What the exercise asks = Pick up the news report below on St Andrew West Central constituents' reaction to Andrew Holness's election win, and continue it after its last sentence.

Holness gets full support from JLP, PNP supporters in his constituency
Supporters of both the Jamaica Labour Party (JLP) and the People's National Party (PNP) from the St Andrew West Central constituency are expressing hope and joy for its member of Parliament (MP) Andrew Holness after the JLP was declared victor in the February 25 general election.
Holness has been MP for St Andrew West Central since 1997. Last week, he won his fifth consecutive term, making him a 'five-star general'.
He was sworn in yesterday as the ninth person to hold the office of prime minister of Jamaica.
The Gleaner visited Holness' constituency on Wednesday to capture the overall vibe of the constituents following his party's victory.
With a serene atmosphere as residents went about their normal business, most persons shared their desire for more access to jobs.
Andrew Watson, a welder, said that he has been jobless for the past seven months and was very happy and fully supportive of Holness. He requested more job opportunities for Jamaican youth.
"Mi feel well happy over everything because me is a trade man and a seven month now mi nuh do no work and a welding work mi do. A just weh me put down mi affi a eat offa. Lucky ting seh mi did smart. Di whole Thursday night (election night), mi pray fi get di victory," Watson said.

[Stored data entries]
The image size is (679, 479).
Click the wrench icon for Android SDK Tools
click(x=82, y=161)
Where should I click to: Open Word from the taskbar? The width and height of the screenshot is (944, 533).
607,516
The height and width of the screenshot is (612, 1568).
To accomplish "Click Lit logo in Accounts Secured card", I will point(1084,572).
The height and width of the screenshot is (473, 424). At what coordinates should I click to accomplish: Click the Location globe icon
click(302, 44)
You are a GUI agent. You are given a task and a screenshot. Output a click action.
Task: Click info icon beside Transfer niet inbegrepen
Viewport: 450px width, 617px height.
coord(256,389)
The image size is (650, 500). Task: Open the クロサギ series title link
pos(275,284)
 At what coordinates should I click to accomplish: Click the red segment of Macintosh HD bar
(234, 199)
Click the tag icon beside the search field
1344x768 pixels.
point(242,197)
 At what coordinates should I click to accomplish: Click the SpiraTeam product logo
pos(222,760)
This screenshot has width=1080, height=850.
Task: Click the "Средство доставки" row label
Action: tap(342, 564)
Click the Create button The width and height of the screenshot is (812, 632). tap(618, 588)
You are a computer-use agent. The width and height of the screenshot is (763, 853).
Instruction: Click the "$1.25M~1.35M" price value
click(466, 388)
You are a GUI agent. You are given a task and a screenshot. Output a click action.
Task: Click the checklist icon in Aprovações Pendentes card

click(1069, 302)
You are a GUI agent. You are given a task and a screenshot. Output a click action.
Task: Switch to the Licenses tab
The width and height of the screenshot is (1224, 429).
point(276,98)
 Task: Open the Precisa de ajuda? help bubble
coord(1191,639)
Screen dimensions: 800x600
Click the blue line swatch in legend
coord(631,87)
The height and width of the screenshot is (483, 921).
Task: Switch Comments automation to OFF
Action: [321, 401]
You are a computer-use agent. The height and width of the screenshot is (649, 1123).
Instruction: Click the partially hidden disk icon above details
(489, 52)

Your response =
"Mi want him deal wid di young youth. Majority of the young youth dem weh deh pon di corner fi get sumn fi do. Some a di youth dem don't have nuh skill. When mi roun a mi yard some a di time a do likkle welding work, mi have one and two youth come round me, but tru di work nuh nuff, dem cya tarry, you understand mi," he said.
Businesswoman Sharon Amos, who was sporting green hair, said that she was delighted for the JLP's victory and declared full support for Holness.
"You see dat?" Amos said, while pointing to her hair.
"My hair is green, my nails are in green. I support the Labour Party; 100 per cent. We're giving him a try. I have two children that I personally send to university - not on any student loan - out of my pocket. Every morning you have to come up with at least even a $2,500 or a $3,000 to send children to school," she said.
Lack of jobs was the main problem Amos wants Holness to address.
"I need jobs for my kids and if my kids not working, I will always be in the slum. I don't even like the word poor. So who like poor people? Dat don't fall under my category. That's out of it completely," Amos told The Gleaner.
Diehard PNP supporter and first-time voter Patricia said that she was very happy for Holness' victory but described herself as a proud PNP loser.
"I'm very happy for him still, enuh. Him need a chance fi do weh him affi do, but guess wah? I'm a proud PNP loser. I was so upset. A man see me eating a fish (election day) and jumping on mi seh we win. I had to give him the arm in the mouth," Patricia said.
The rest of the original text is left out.